En ce qui concerne la coqueluche, des études sérologiques démontrent une diminution marquée, voire une disparition des anticorps post-vaccinaux au cours des 5 à 10 ans qui suivent la dernière vaccination. Le dépistage par PCR ou sérologique plus fréquent de la coqueluche, notamment chez les nourrissons, explique également la hausse du nombre de cas signalés. Depuis 2010, on recense chaque année un à cinq décès de bébés liés à cette maladie en Belgique.

Causée par la bactérie Bordetella pertussis, la coqueluche affecte plus gravement les enfants de moins de six mois non vaccinés, ou insuffisamment, à qui des enfants plus âgés ou des adultes ont transmis la maladie. L’immunité de groupe joue donc un rôle important dans la protection des plus jeunes. Selon les études menées sur la propagation de l’infection bactérienne, une personne atteinte de coqueluche peut à elle seule contaminer 15 à 17 personnes en moyenne, via les gouttelettes provenant de son nez et sa bouche et surtout durant la première semaine de toux. Le risque de contagion est considéré comme nul trois à cinq jours après le début de la prise d’antibiotiques. Mais jusqu’à trois semaines en l’absence de traitement.

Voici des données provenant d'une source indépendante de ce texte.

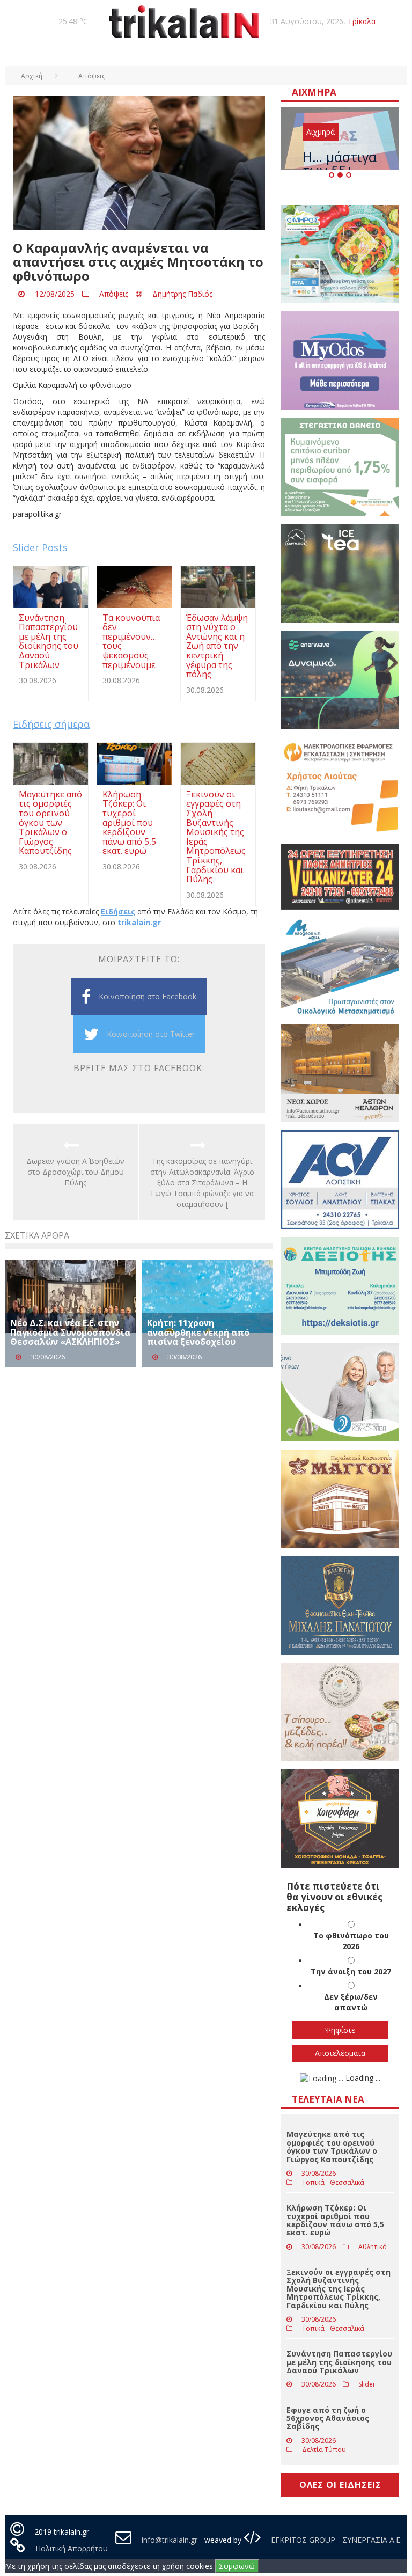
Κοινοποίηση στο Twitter (151, 1034)
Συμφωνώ (237, 2566)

Les femmes enceintes moins protégées

Chez le petit enfant non vacciné, la coqueluche débute souvent par une toux a priori ordinaire avant l’apparition de quintes répétitives, violentes. Au point de conduire chez certains malades à des vomissements. Le son caractéristique, mais pas systématique, de cette toux liée à la coqueluche est souvent comparée au chant du coq. Chez les ados et les adultes anciennement vaccinés, la maladie prend généralement la forme d’une toux banale mais qui peut durer une bonne quinzaine de jours.

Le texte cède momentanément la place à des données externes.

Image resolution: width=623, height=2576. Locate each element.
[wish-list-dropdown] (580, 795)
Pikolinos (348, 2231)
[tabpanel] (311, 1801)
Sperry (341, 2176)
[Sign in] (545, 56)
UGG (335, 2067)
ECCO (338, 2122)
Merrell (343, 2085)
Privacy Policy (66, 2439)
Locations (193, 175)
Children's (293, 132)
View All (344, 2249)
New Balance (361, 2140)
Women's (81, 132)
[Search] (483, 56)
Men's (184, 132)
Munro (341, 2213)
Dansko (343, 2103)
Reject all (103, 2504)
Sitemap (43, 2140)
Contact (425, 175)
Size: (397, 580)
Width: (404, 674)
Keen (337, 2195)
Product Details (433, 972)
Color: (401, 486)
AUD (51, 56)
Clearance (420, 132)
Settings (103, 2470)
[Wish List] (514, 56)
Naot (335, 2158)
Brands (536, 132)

En réalité, entre la période d’incubation et la disparition totale des quintes de toux, il peut s’écouler plusieurs semaines, ce qui vaut à la maladie le surnom de « toux des 100 jours ».

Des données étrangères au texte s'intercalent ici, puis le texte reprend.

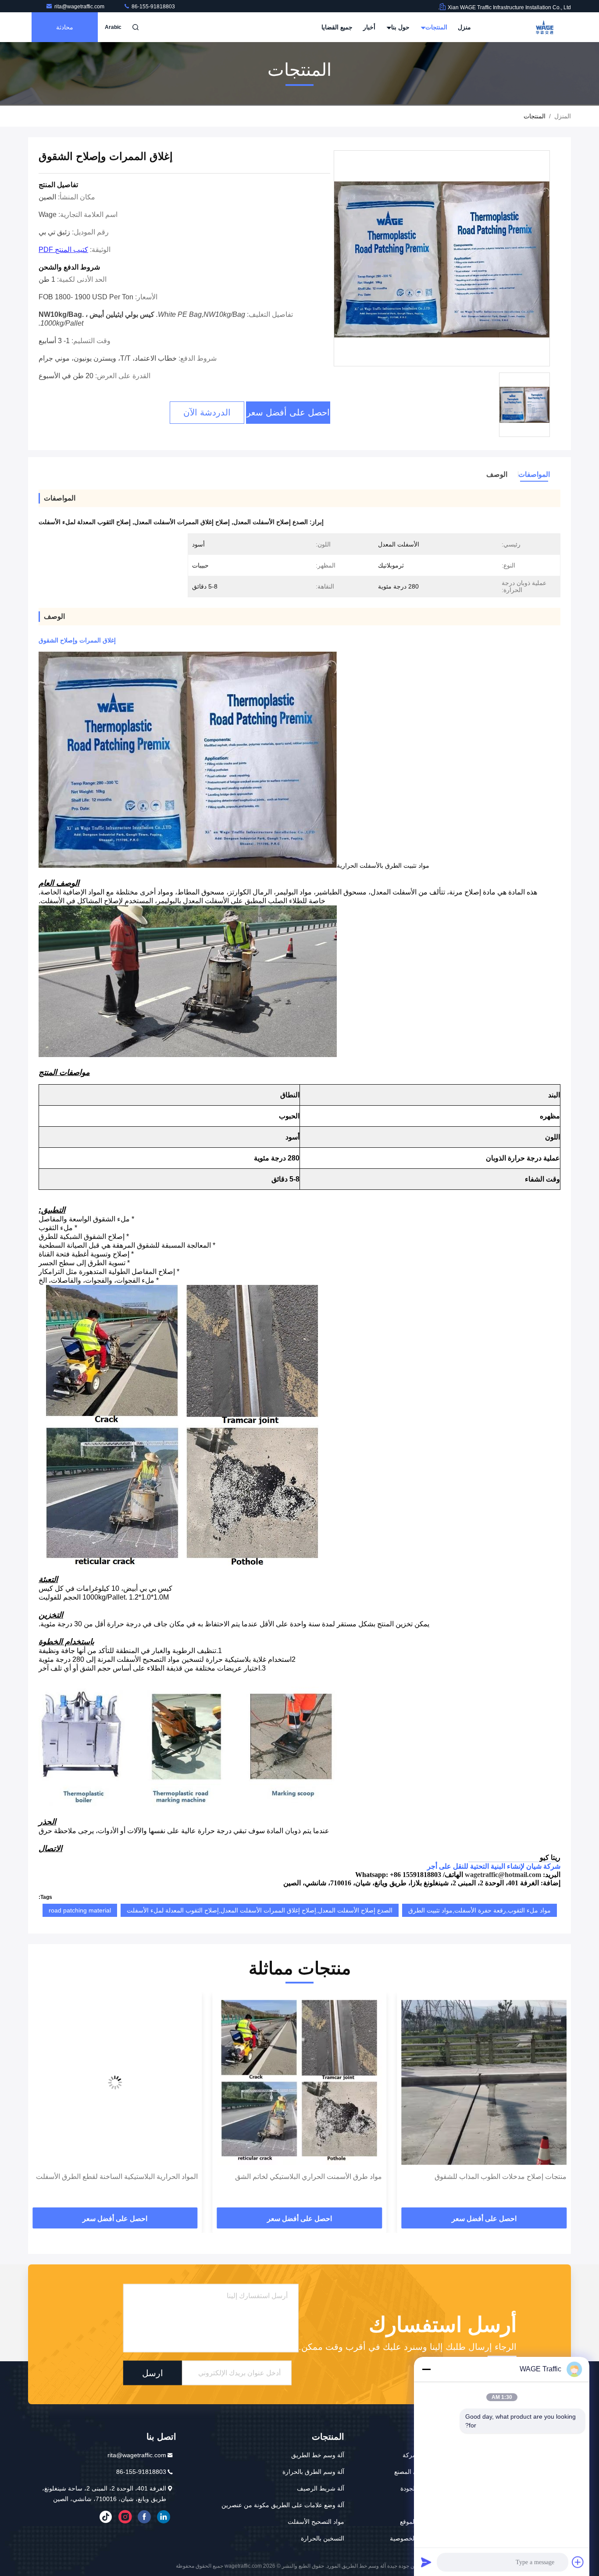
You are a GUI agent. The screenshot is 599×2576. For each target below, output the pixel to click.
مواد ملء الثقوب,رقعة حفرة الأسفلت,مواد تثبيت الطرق (479, 1910)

En France, comme en Belgique, les autorités sanitaires insistent sur la vaccination contre la coqueluche des futures mères. A partir de la 30e semaine de grossesse, les anticorps de la mère apportent au fœtus une protection efficace contre la coqueluche. Les futures mères doivent également rester prudentes si elles entrent en contact avec de jeunes enfants susceptibles d’être porteurs du parvovirus (ndlr: aussi appelé érythème infectieux ou cinquième maladie) ou de la rougeole en raison des risques importants pour le fœtus.

L’autre raison de cette résurgence de la maladie, c’est l’effet Covid, comme l’explique le virologue Steven Van Gucht. «On constate une baisse de l’immunité dans la population mais ce n’est pas le principal problème. La coqueluche a toujours été une maladie cyclique qui réapparaît tous les quatre ou cinq ans. Ce qui est particulier cette année, c’est que d’autres virus ou bactéries sont également très présents en cette saison étant donné que leur cycle de circulation a été perturbé par le Covid-19. C’est le cas des infections à mycoplasmes, qui peuvent déboucher sur des pneumonies, ou le parvovirus. Quant au sous-variant JN.1 du Covid-19 et de ses deux « enfants », le KP2 et le KP3, s’ils n’ont rien de spectaculaire, ils contribuent à faire recirculer la maladie». A cela vient s’ajouter la météo maussade de ces dernières semaines, responsable de quelques bons gros rhumes. Sans oublier les allergies saisonnières qui peuvent elles aussi provoquer une irritation des voies respiratoires.

Une analyse que partage le Dr Smeesters, qui ajoute au tableau le virus respiratoire syncytial (VRS), la grippe et la pneumonie à pneumocoque. «Ces maladies aussi sont très présentes en raison d’un effet rebond lié au Covid-19. Elles avaient très peu circulé durant cette période et juste après. On assiste donc à un phénomène de rattrapage contre lequel on ne peut pas faire grand-chose, si ce n’est se prémunir grâce à la vaccination, le temps que la population puisse se refaire une immunité». Le médecin de l’Huderf ne préconise aucune mesure particulière pour les groupes d’enfants en plaines de jeu, camps ou stages. Le bon sens et la prudence en cas de symptômes tels qu’une toux sévère, une forte fièvre et une difficulté à s’alimenter chez l’enfant restent de mise.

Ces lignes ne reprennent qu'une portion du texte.